WHAT TO PRODUCE
Copy out every line of the records below word for word, omitting the pictures.

MATERIAL FOR THE TASK
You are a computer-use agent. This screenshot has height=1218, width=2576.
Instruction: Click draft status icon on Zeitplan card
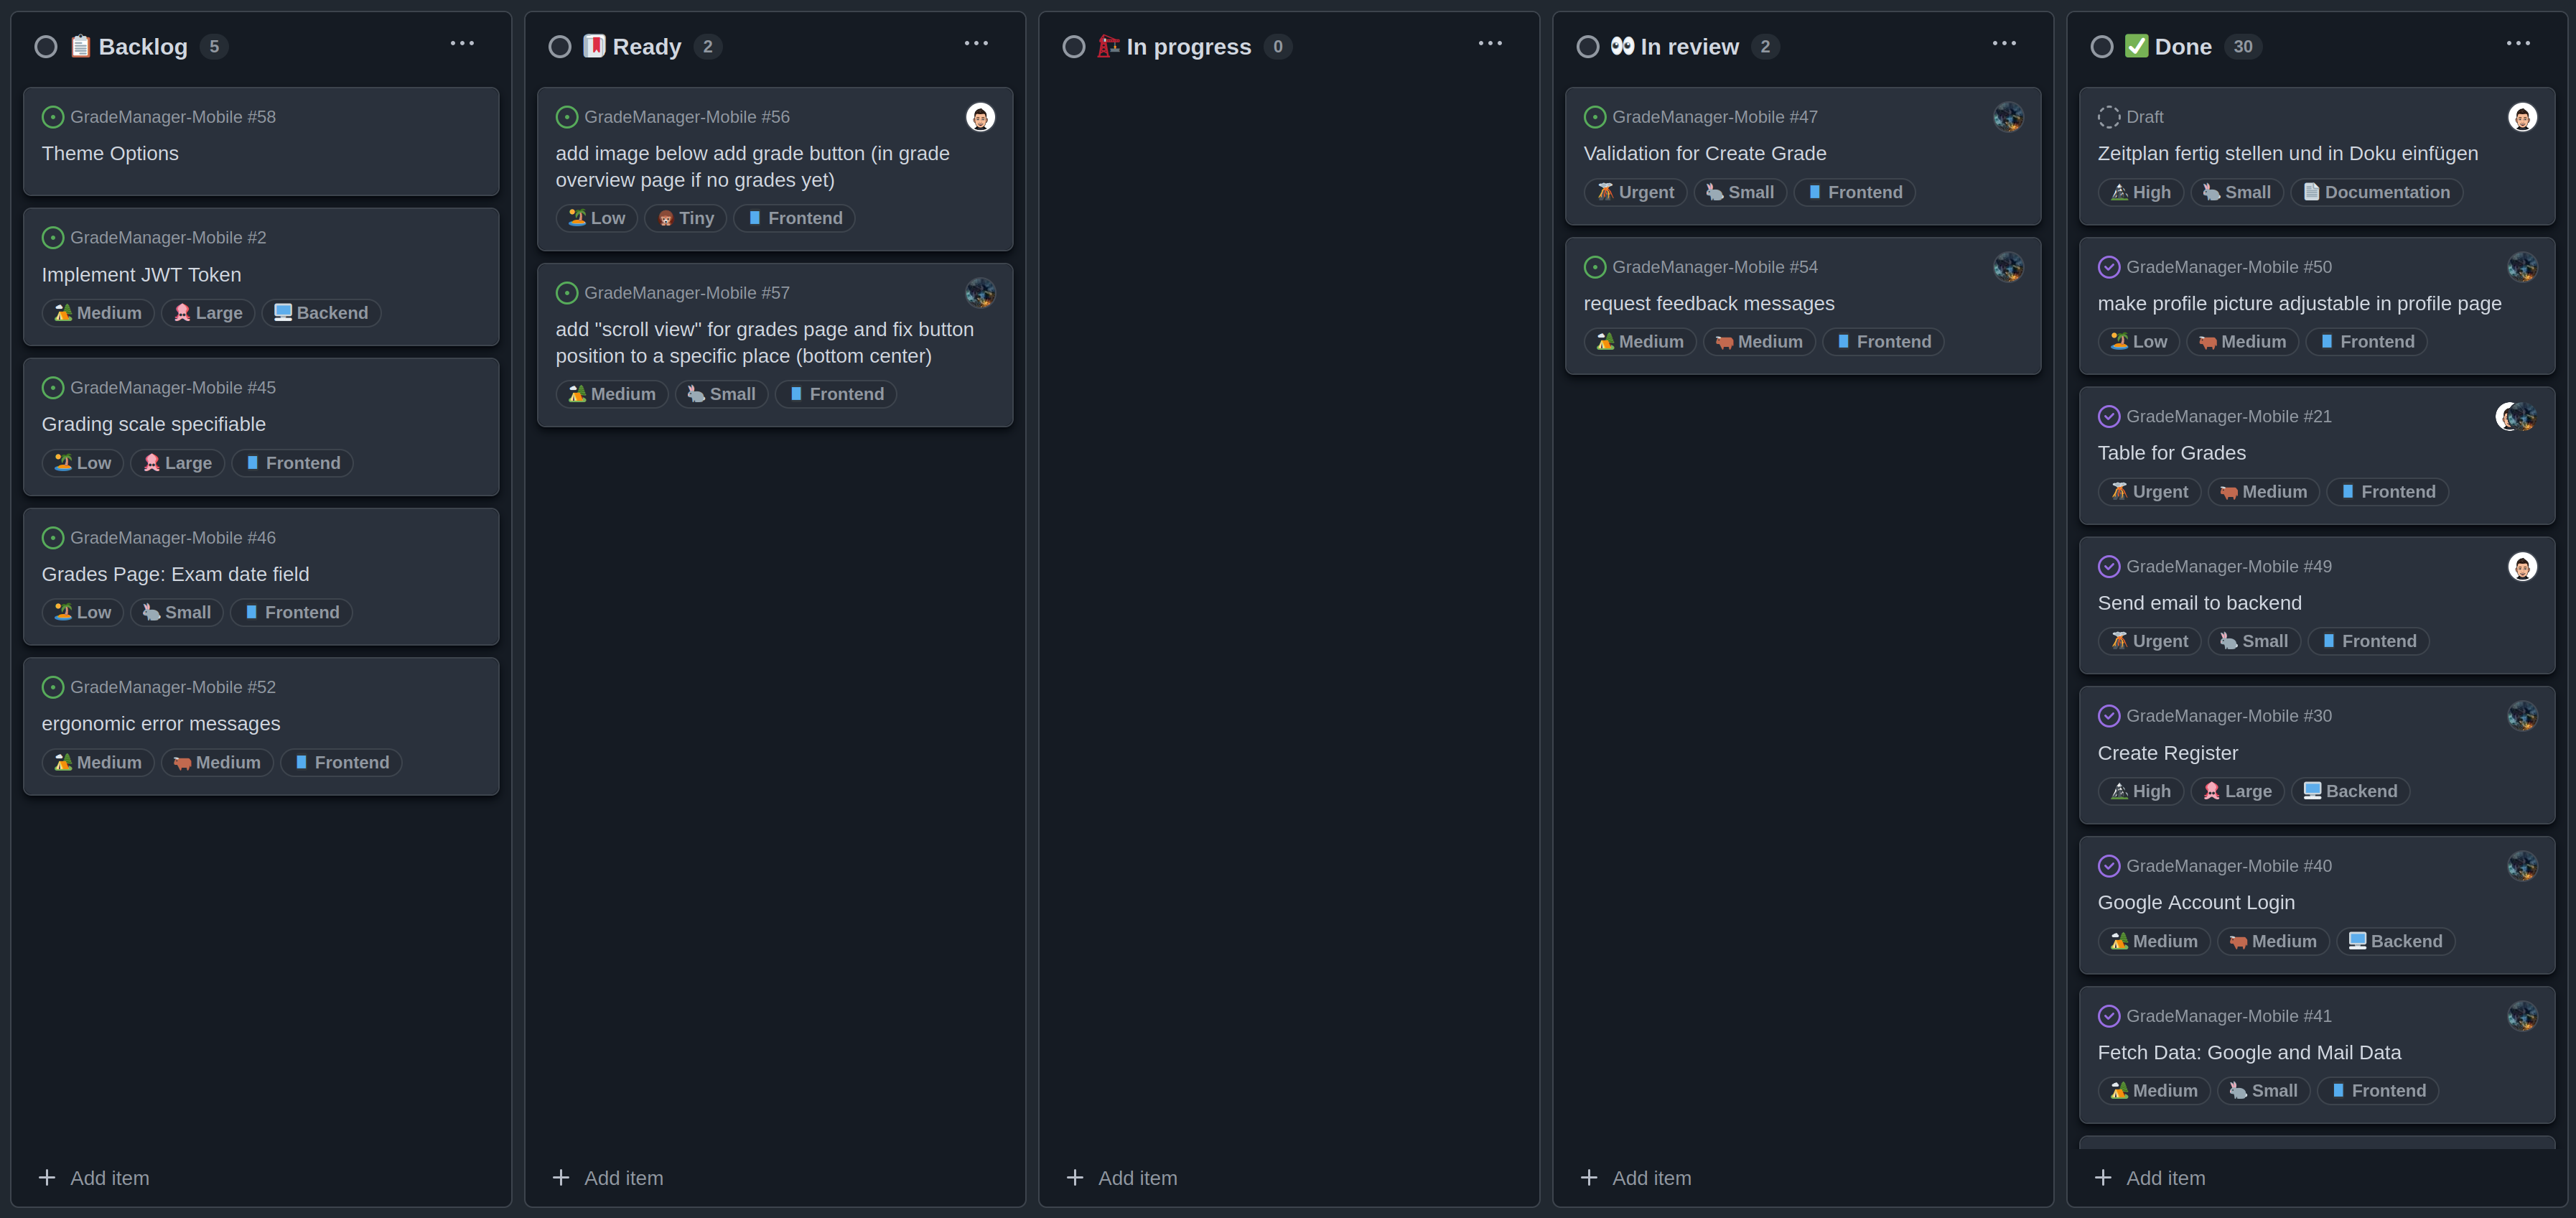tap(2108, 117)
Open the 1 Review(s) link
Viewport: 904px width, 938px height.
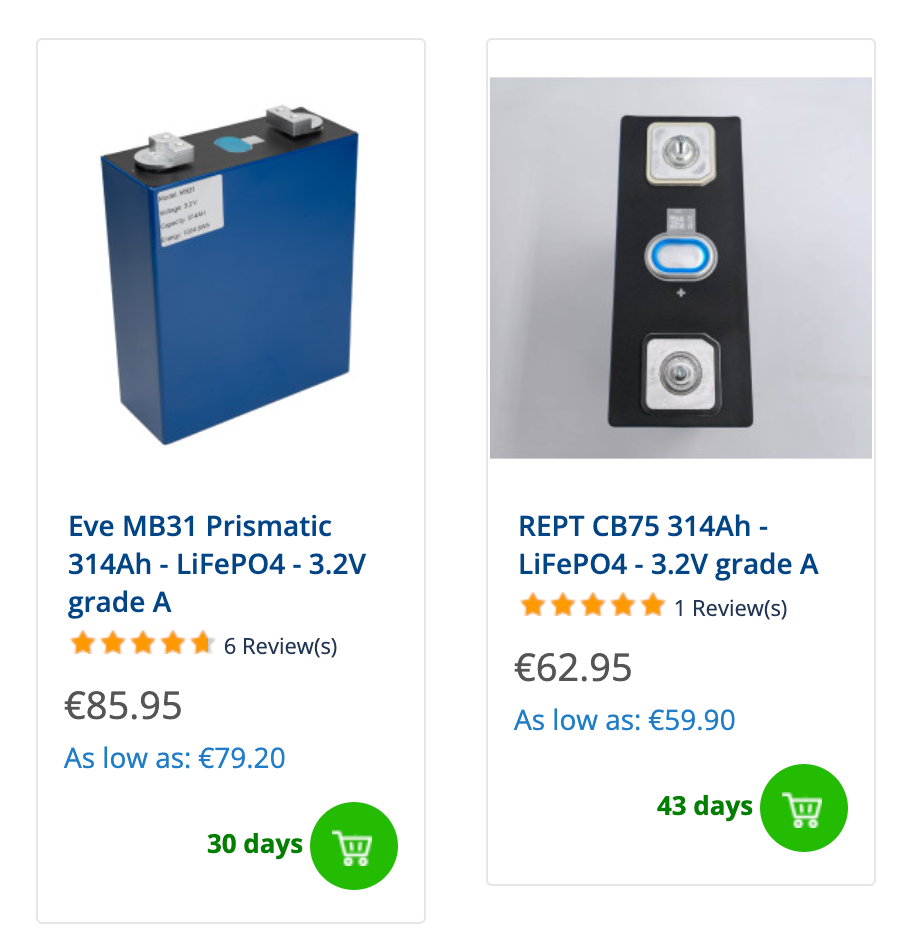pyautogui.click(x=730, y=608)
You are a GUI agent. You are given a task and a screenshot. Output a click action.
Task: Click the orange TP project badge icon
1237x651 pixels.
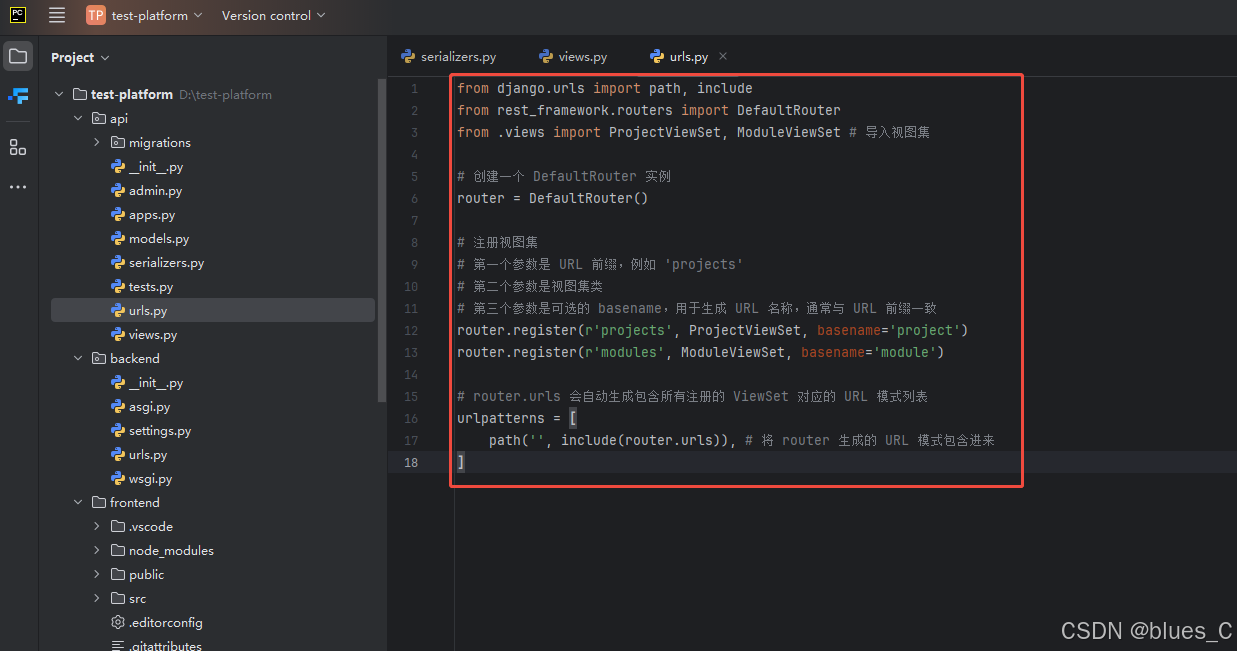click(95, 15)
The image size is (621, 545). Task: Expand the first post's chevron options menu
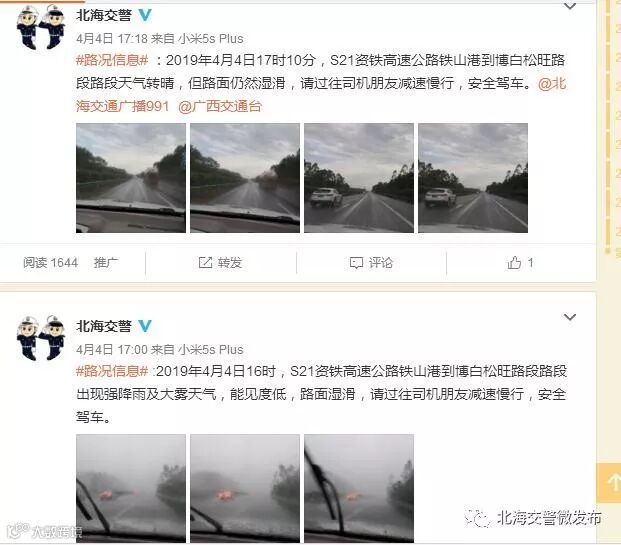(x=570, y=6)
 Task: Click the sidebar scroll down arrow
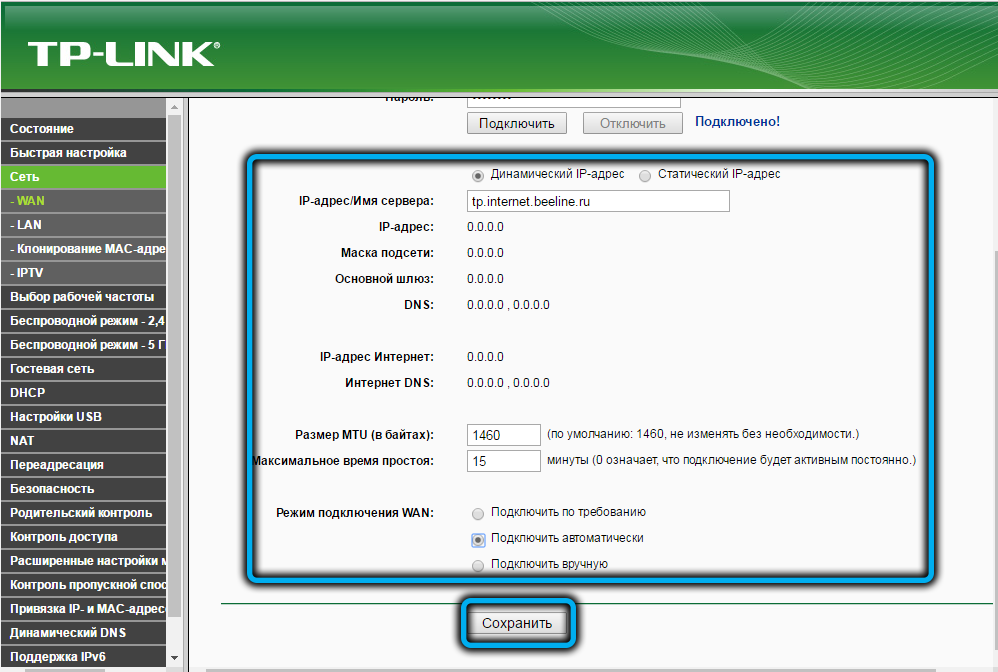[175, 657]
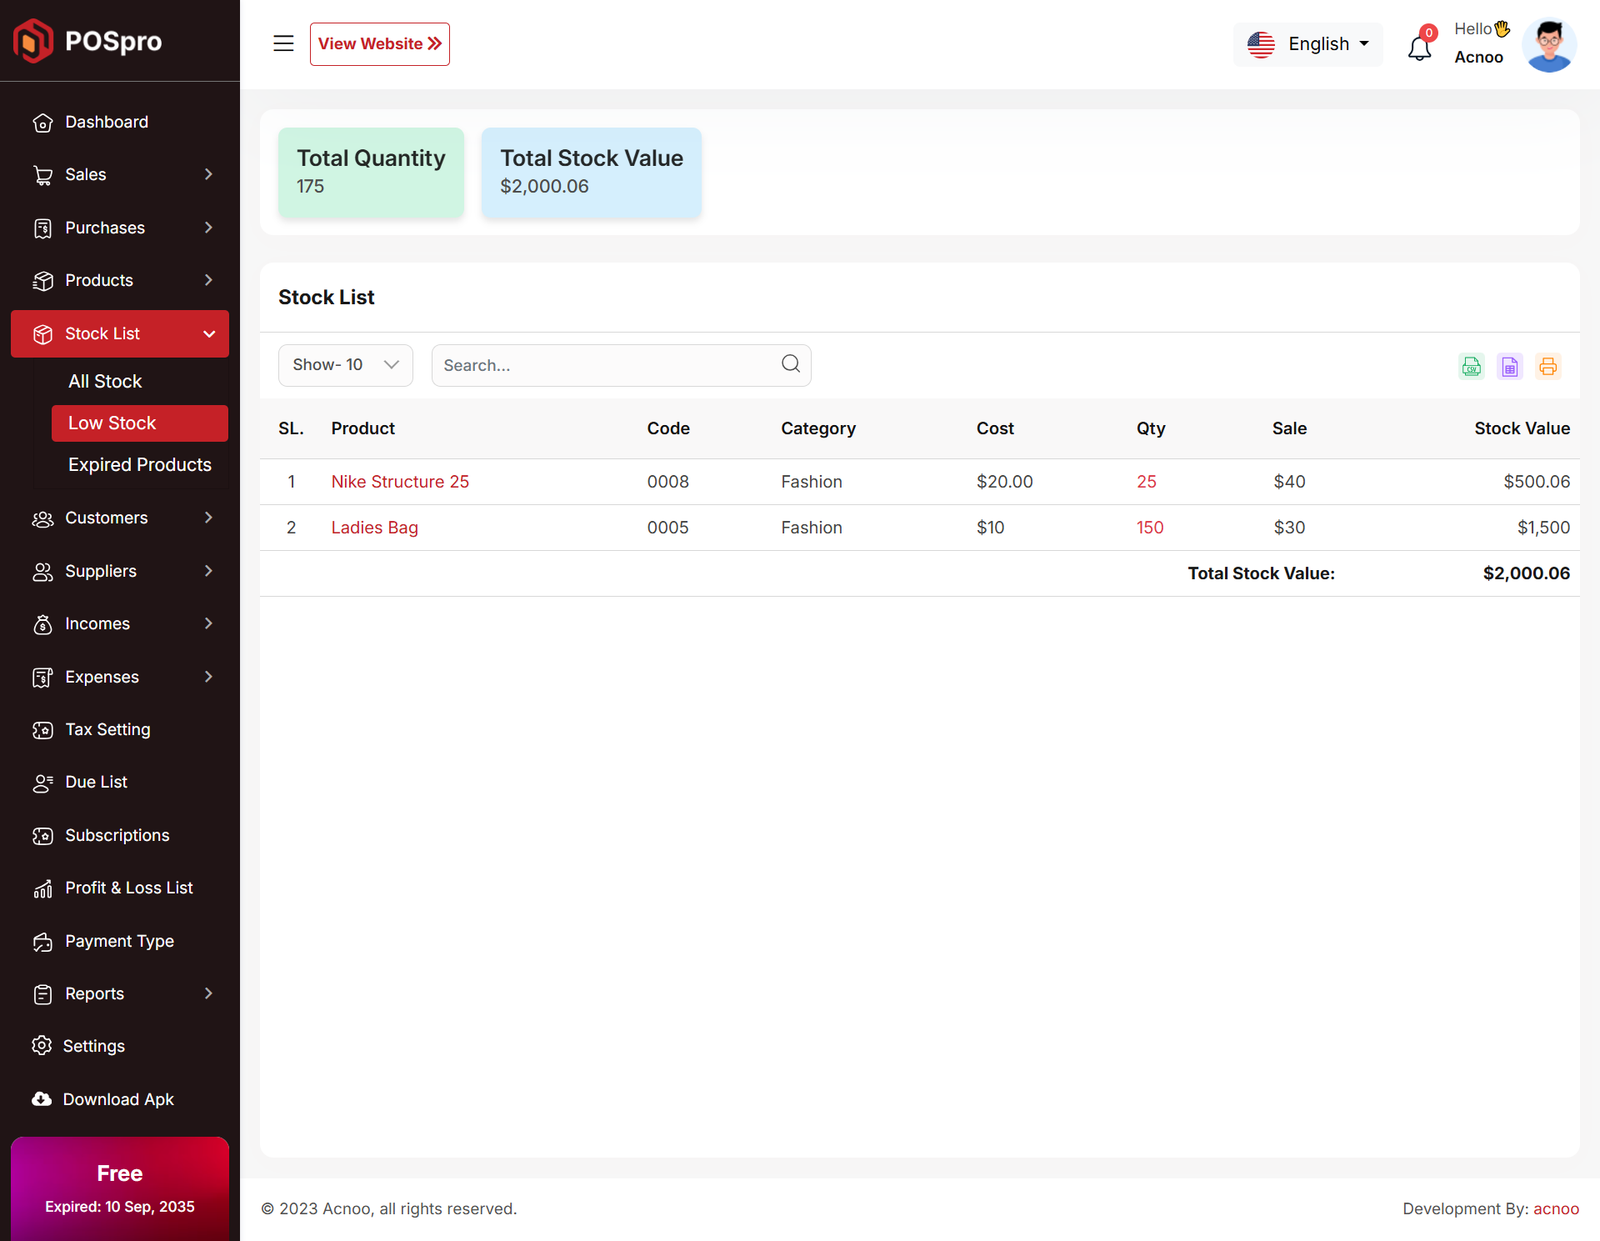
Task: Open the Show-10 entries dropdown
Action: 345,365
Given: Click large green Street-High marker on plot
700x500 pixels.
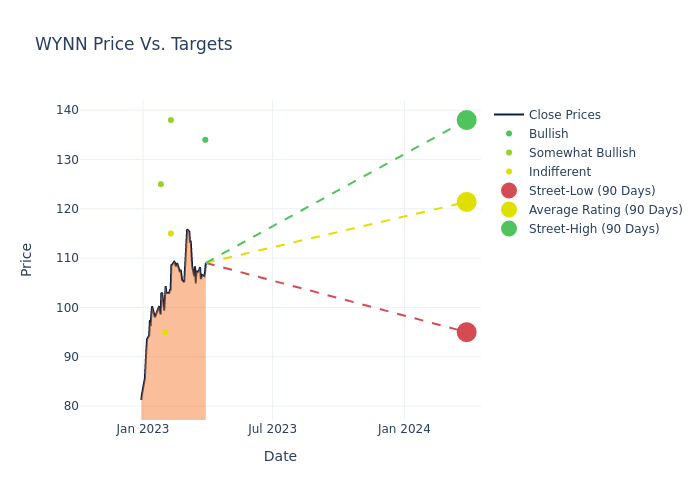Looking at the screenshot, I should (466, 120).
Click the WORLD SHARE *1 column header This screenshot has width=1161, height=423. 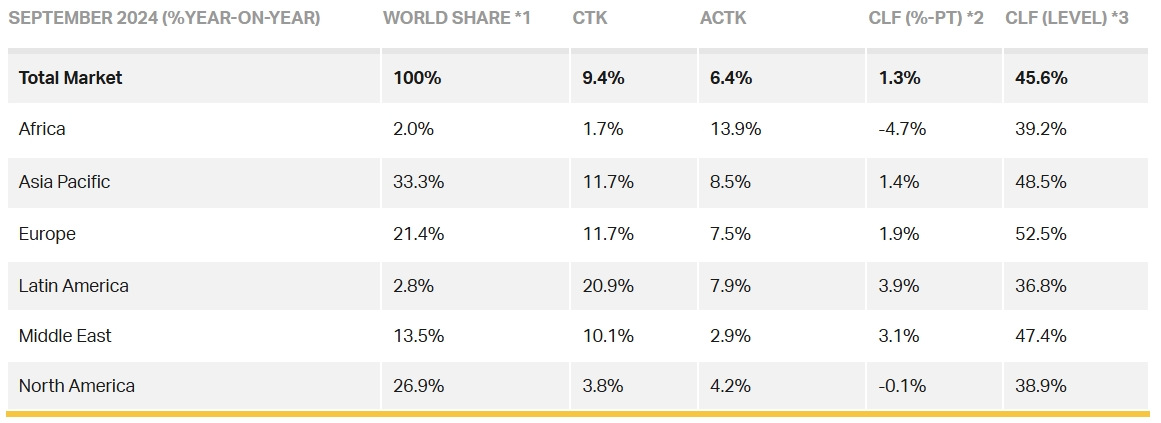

SOLVED PROBLEM
You are a computer-use agent. This screenshot has height=1218, width=2576.
Instruction: Click draft status icon on Zeitplan card
tap(2108, 117)
Open the 1 Review(s) link
Viewport: 904px width, 938px height.
pyautogui.click(x=730, y=608)
You are a GUI agent. You are given a task and a screenshot. Output a click action.
Task: Click the orange TP project badge icon
1237x651 pixels.
click(95, 15)
The image size is (621, 545). Task: Expand the first post's chevron options menu
(x=570, y=6)
 Task: Click the sidebar scroll down arrow
[175, 657]
Task: Open the Show-10 entries dropdown
Action: 345,365
Given: Click large green Street-High marker on plot
700x500 pixels.
Looking at the screenshot, I should (466, 120).
Click the WORLD SHARE *1 column header This screenshot has width=1161, height=423. 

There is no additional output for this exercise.